Every year, The Theater Project holds the Young Playwrights Competition. Students aged 13 to 18 from all over the state can enter a 10-20 page original script. Del Val’s own Abigail Drake, a junior, won first place in New Jersey.
Drake submitted “Buried Treasure,” a play she wrote as an English class.
“Buried Treasure started as an assignment for English class,” Drake said. “When we heard about the competition, I was trying to find something to write about. I looked back at what I’d written for an assignment in Contemporary Drama, and I decided to expand upon that story.”
While this may have seemed like an easy way for Drake to enter the competition, it was quite the opposite.
“By the time I heard about the contest, the deadline was only a couple weeks away, so I didn’t have a lot of time,” Drake said.
However, this obstacle didn’t stop Drake.
“I was working on it all day, every day,” Drake said. “During lunch, during water breaks at rehearsal, late at night, on the bus and in the car.

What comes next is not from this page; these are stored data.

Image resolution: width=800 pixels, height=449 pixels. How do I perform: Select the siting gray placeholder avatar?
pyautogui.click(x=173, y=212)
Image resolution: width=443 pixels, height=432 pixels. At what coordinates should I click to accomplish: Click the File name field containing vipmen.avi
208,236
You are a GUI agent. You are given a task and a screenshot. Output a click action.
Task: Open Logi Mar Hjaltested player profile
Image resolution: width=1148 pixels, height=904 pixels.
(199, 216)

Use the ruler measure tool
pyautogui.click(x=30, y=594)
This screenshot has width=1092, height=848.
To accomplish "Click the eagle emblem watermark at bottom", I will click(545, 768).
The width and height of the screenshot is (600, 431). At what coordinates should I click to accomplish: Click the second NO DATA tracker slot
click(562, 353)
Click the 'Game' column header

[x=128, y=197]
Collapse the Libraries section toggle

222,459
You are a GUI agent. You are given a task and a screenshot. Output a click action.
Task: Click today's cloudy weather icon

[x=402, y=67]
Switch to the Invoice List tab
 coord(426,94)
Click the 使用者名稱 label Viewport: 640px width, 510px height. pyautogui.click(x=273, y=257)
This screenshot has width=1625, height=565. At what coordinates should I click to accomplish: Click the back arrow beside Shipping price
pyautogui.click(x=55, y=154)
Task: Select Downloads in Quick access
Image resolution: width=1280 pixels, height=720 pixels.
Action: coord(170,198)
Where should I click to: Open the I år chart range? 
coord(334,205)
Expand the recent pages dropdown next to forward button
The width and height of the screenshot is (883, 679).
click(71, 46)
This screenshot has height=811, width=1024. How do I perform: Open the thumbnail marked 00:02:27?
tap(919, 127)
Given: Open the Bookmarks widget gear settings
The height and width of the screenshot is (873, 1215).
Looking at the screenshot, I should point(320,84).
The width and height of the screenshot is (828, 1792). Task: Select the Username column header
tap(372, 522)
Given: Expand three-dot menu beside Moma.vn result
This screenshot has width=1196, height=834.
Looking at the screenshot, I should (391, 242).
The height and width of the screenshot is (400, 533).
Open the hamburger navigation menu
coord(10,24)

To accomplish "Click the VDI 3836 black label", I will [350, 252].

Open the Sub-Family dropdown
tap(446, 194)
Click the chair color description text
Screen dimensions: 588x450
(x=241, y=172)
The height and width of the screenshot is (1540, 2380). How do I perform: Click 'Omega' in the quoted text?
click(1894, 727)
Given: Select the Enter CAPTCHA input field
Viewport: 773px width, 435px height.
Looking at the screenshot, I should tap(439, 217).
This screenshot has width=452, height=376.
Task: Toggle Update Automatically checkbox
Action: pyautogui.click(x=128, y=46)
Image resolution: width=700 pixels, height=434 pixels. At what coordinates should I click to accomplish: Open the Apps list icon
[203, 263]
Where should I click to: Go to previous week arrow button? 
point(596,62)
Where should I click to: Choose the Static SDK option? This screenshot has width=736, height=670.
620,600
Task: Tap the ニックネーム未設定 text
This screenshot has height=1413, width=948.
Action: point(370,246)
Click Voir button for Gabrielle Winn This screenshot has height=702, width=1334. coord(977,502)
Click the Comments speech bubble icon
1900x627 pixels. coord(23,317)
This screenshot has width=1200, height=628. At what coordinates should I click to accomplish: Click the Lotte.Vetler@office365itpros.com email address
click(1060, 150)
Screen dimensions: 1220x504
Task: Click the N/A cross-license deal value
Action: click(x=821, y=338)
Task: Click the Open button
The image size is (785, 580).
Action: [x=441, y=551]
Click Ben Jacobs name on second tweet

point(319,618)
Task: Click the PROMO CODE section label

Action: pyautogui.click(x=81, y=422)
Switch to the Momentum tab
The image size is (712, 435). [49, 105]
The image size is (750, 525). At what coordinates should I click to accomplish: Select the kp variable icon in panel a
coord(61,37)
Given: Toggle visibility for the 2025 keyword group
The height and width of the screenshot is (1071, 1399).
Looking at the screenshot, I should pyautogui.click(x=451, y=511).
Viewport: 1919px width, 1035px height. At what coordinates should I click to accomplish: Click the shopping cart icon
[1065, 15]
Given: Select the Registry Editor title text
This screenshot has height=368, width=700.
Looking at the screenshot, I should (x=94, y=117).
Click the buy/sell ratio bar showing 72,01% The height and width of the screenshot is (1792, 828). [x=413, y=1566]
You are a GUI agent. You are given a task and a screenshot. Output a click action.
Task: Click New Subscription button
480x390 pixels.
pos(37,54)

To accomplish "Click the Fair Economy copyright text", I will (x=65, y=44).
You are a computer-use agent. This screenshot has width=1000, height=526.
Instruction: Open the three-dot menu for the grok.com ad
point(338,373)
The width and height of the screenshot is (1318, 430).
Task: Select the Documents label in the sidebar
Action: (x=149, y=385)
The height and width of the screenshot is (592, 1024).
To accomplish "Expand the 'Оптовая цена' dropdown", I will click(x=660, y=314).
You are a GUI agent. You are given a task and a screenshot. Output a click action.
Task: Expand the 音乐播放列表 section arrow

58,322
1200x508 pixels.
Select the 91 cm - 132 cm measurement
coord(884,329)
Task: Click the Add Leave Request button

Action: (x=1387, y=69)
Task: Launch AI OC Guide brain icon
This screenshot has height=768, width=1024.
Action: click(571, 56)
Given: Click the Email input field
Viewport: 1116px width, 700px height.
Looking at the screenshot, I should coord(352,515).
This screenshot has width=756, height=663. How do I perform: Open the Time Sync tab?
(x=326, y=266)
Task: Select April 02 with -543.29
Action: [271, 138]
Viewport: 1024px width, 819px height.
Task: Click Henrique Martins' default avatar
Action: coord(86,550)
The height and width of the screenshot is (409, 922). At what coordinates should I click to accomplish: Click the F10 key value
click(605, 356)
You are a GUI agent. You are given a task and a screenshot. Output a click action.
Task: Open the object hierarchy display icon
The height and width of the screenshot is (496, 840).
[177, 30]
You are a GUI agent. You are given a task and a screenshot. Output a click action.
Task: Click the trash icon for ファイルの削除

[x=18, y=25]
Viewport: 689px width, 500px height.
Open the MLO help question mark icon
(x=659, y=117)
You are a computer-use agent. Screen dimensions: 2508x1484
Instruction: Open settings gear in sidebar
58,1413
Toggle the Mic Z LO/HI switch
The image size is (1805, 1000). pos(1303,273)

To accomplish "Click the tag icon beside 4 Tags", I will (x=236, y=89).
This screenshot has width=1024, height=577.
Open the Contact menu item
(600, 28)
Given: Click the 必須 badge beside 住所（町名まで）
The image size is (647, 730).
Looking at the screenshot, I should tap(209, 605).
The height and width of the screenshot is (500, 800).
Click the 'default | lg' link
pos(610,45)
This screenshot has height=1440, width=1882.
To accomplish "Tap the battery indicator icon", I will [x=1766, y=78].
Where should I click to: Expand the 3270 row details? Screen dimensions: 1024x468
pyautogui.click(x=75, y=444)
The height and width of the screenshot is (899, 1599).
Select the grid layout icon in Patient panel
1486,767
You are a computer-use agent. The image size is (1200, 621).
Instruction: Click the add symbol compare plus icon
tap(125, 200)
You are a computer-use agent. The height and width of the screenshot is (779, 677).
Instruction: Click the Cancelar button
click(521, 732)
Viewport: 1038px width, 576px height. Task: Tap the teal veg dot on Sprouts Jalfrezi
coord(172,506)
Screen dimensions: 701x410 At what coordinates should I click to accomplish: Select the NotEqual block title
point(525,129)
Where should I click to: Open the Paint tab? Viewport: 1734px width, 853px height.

I wanted to make sure it was the best I could make it before I turned it in.”
To write to the best of her abilities, Drake had to focus in and get in the right mindset.
“I usually find that my writing mind is the most warmed up at the end of the day,” Drake said. “I also make playlists for characters and stories, and the songs can help set the tone of a scene or help me understand a character’s emotions.”
“Hidden Treasures” is a play that explores themes of friendship and forgiveness.
“The play revolves around two childhood best friends break a long-held grudge and reunite to find a precious object that one of them has lost,” Drake said.
By creating an emotional story that pulls at the heart strings, Drake hopes it’ll inspire the audience.
“I hope the people watching and reading the play will think about an old friend of theirs,” Drake said. “I have a lot of childhood friends who I’ve lost contact with. I feel like everyone has a person from their past that they miss and secretly want to reach out to, and I hope my little story can give someone the push they need to reach out to that person.”
Looking into the future, Drake plans to keep writing.
“Someday, I hope to have plays and possibly even musicals of my own published and performed,” Drake said. My dream would be to write a Broadway musical, but I also want to be able to act on television and Broadway if I can.”
Drake understands firsthand just how difficult playwrighting can be.
She urged fellow writers to look everywhere for story ideas, saying that there are possibilities anywhere.
“It doesn’t matter if other people like it or not,” Drake said. “What matters is that it makes you happy when you read it.”